Kim, supreme commander of the country's 1.1 million-strong military, has yet to be formally confirmed in two key posts held by his father -- president of the country and general-secretary of the ruling Workers' Party.
Korea-watchers believe Kim is likely to formally assume the posts after the third anniversary of his father's death in July.
Columns of Korean People's Army guard units, military academy cadets, "worker-peasants red guards and young red guards" attended the parade, the communist country's Korean Central News Agency said.
April 25 is marked in North Korea as the official 65th anniversary of the people's army, which traces its birth to the fight against Japanese occupation, before the two Koreas were divided after Japan's defeat in World War II.
War talk, peace talks
In a speech to the assembled soldiers, the North Korean army's chief of staff, Kim Yong Chun, warned the United States that North Korea would prevail if war broke out.
The hardline language appeared to reflect doubts in the armed forces about the value of diplomatic engagement with Washington.
Despite some preliminary discussions, the North has balked at joining peace talks proposed by the United States and South Korea with Chinese participation. One reason for this is that the military is not convinced North Korea's cautious efforts at opening up have produced any results.
In comments to CNN, North Korean officials confirmed earlier reports that the country will only take part in the talks if the United States ends its economic embargo of the North, grants Pyongyang diplomatic recognition and offers more food aid than Washington has been willing to provide so far.
Defector claim denied
Hwang Jang Yop, a longtime member of North Korea's inner circle who defected earlier this year and arrived in South Korea a few days ago, caused a sensation when he declared that Pyongyang has an arsenal of nuclear and chemical weapons capable of destroying South Korea and Japan.
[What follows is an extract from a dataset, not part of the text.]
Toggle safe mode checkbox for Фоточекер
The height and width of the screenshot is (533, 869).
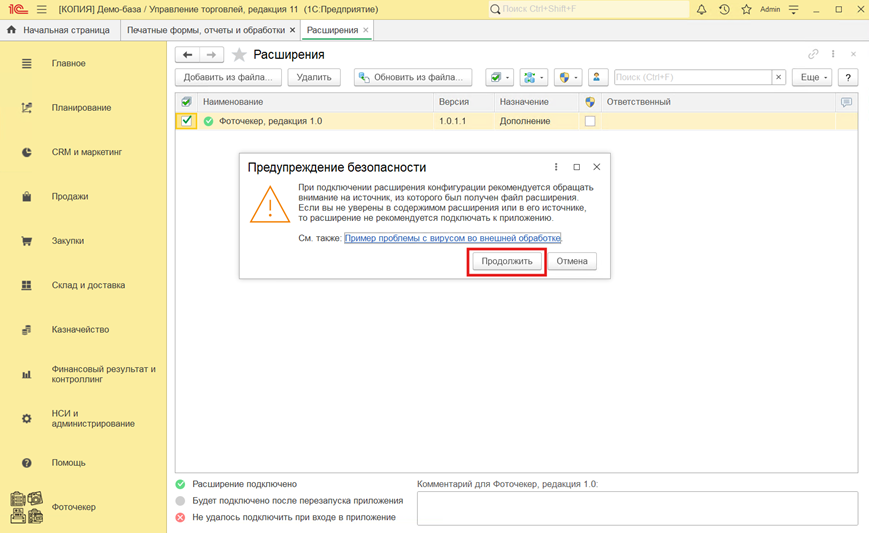[590, 121]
But a senior North Korean official dismissed that claim on Friday, telling CNN Hwang was not privy to military secrets and that North Korean does not have -- or want -- a nuclear bomb.
The official accused South Korea of orchestrating Hwang's provocative remarks to deflect attention from Seoul's own domestic problems.
Severe food shortage
North Koreans say their food crisis, triggered by three successive years of catastrophic floods, is severe.
Amid reports of some North Koreans forced to eat grass and tree bark, international aid agencies have warned that without massive help, millions of people could be at risk in the coming months.
The food shortages have led to speculation about a political collapse in North Korea. But by parading thousands of soldiers through downtown Pyongyang, the government is trying to send a different message.
This country may be hungry and poor but it is still proud and tough and those who believe otherwise do so at their peril.